GOAL: Set out every line of the records below as a numbered list, skipping any blank lines.

** start **

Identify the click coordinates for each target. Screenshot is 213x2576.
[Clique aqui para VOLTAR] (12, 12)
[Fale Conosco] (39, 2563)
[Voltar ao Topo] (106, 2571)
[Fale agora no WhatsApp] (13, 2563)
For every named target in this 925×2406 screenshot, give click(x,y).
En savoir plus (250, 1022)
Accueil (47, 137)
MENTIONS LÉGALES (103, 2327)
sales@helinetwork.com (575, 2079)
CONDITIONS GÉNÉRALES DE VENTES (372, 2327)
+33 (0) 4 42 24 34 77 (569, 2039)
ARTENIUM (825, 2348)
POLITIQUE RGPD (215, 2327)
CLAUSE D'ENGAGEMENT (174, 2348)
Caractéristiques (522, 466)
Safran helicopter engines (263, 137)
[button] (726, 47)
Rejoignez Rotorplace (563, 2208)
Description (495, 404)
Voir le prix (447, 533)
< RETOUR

** end **

RESPONSE TO THE TASK:
1. Identify the click coordinates for each target. Screenshot is 213x2576.
2. [Clique aqui para VOLTAR] (12, 12)
3. [Fale Conosco] (39, 2563)
4. [Voltar ao Topo] (106, 2571)
5. [Fale agora no WhatsApp] (13, 2563)
6. For every named target in this 925×2406 screenshot, give click(x,y).
7. En savoir plus (250, 1022)
8. Accueil (47, 137)
9. MENTIONS LÉGALES (103, 2327)
10. sales@helinetwork.com (575, 2079)
11. CONDITIONS GÉNÉRALES DE VENTES (372, 2327)
12. +33 (0) 4 42 24 34 77 (569, 2039)
13. ARTENIUM (825, 2348)
14. POLITIQUE RGPD (215, 2327)
15. CLAUSE D'ENGAGEMENT (174, 2348)
16. Caractéristiques (522, 466)
17. Safran helicopter engines (263, 137)
18. [button] (726, 47)
19. Rejoignez Rotorplace (563, 2208)
20. Description (495, 404)
21. Voir le prix (447, 533)
22. < RETOUR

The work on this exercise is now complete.